The Cobra Effect got its name during British colonial rule of India when the British were trying to figure out a way to reduce the number of venomous cobras in the region. They decided to put a bounty out on the snakes thinking that the local people were so poor they would happily go out and kill deadly snakes for money. While many of the people did just that, the British made the same mistake many politicians make today: equating being poor with being uncalculating. As can be expected shrewd Indians quickly realized that it was much simpler to breed the cobras and then kill them for the reward, instead of going out and hunting them. By the time the British realized they had been outwitted there were massive numbers of cobra breeders making a living out of ‘hunting’ cobras. To correct this the British announced they were no longer going to pay for the dead snakes resulting in all the breeders letting their stock go free, no doubt with the hope the British would change their minds. The exact amount of snakes there were before and after this is impossible to to know but it is not hard to see why the problem was made worse by the very thing that was meant to be the solution. Giving rise to the term the Cobra effect.

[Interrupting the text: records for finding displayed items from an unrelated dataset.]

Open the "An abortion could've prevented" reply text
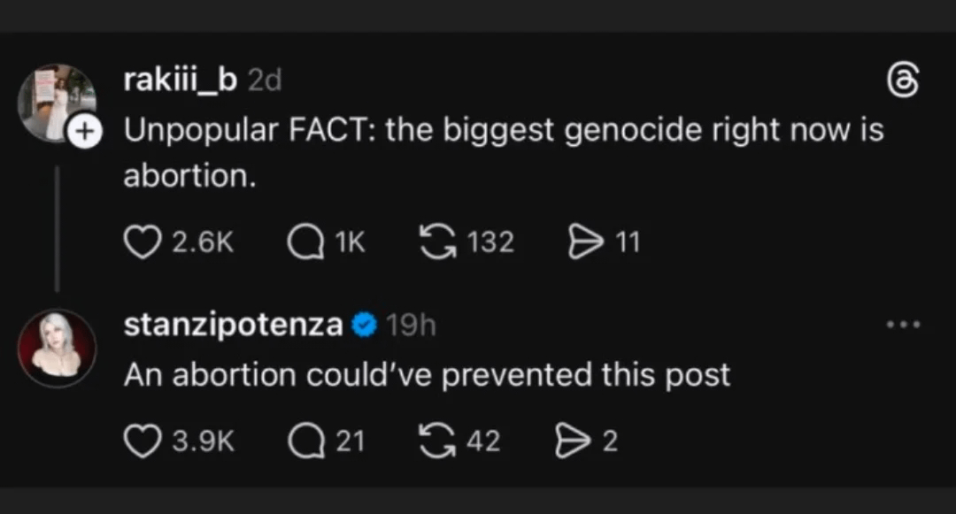Image resolution: width=956 pixels, height=514 pixels. click(427, 374)
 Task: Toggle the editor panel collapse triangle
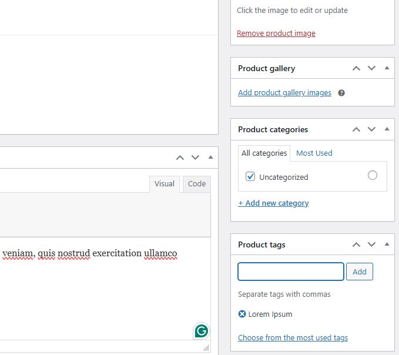(x=210, y=158)
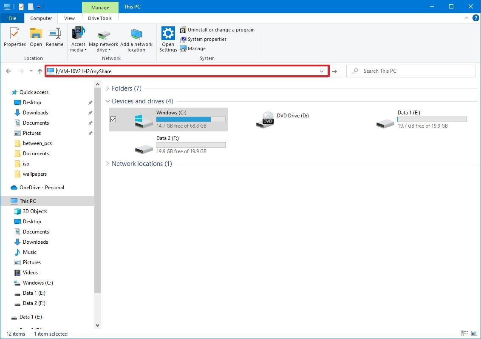Image resolution: width=481 pixels, height=339 pixels.
Task: Open Computer Management via the Manage icon
Action: [x=183, y=48]
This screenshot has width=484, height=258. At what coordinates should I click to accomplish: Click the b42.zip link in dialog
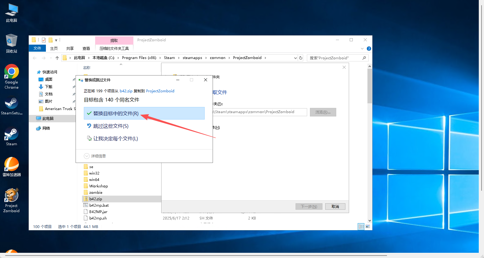126,91
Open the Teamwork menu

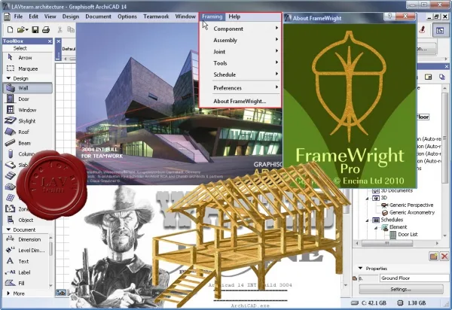[156, 17]
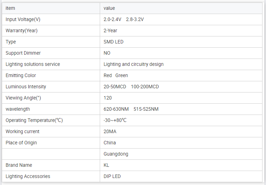Click the NO value for dimmer
The width and height of the screenshot is (266, 185).
point(107,53)
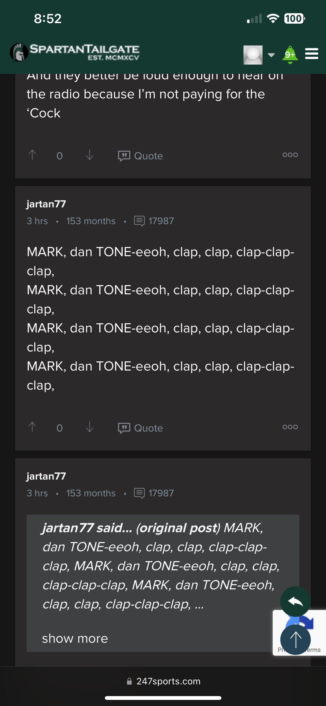The width and height of the screenshot is (326, 706).
Task: Open more options on jartan77's chant post
Action: pos(290,427)
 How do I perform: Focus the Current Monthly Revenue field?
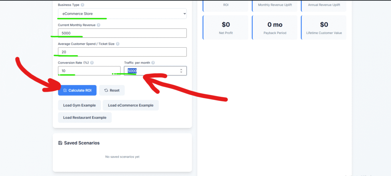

There were many other government funded programs that had similar outcomes. The Cobra Effect refers to anything where the attempt at a solution to the problem actually makes the problem worse.
South Africa is full of failed government incentives that never seem to achieve what they are meant to. But we are not talking about unintended consequences in the broad sense but rather consequences that are diametrically opposed to the intended aims.
The following case is from Cape Town and while not fitting the bill perfectly on its own it is not hard to imagine this becoming a full Cobra Effect situation.
In 2009, the Department of Social Development gave people infected with tuberculosis a temporary disability grant. The intention behind the grant was that people who were infected with TB would not need to go to work and would not infect more people. Rather, thanks to the grant, they could focus on getting well. In order to be eligible for this grant people had to produce a card from their local clinic confirming they had TB. They got this card by giving the clinic a sample of their TB infected saliva.
The conclusion those with and without TB came to is that there is now a very real market price for TB-infected saliva thanks to the grant. Those who had TB sold their saliva to those who did not, who in turn went and gave it to the staff at the clinic to receive their card and subsequently their disability grant. This illegal buying and selling of TB-infected saliva was well documented in the media late in 2009.
Shortly after the saliva trade was uncovered and reported on in newspapers, the Department of Health issued a press release, saying that the policy of automatically awarding disability grants to TB patients had been stopped. They also appealed “to healthcare workers to be vigilant when supervising the collection of sputum so that any wrongdoing in TB testing and treatment can be corrected.” The idea was that healthcare workers weren’t supposed to accept containers with saliva from the patients, but should have supervised patients producing fresh saliva samples from the patients’ own mouths.
However, according to a doctor consulted for the purposes of this blog post, healthy patients wanting to do so could still test positive for TB by, shortly before having to produce their “own” saliva, pouring the infected saliva into their mouths and spitting it out again at the health care practitioner’s prompt. This would of course put the previously healthy patient at great risk of becoming truly TB infected. It is not hard to imagine that some people did this anyway, wherever health care practitioners were indeed “vigilant.”
Here we have the makings of what could have been a perfect Cobra effect: some people have TB; a state disability grant is put in place to encourage them not to go to work and not infect other people; the grant actually encourages TB infections under vigilant health care providers requiring patients to produce saliva from their own mouths; the scam is discovered and the grant is stopped; the former recipients have to go find work again; more people end up having TB and infecting their colleagues at work now that they don’t get a grant anymore, possibly leading to higher infection rates than before.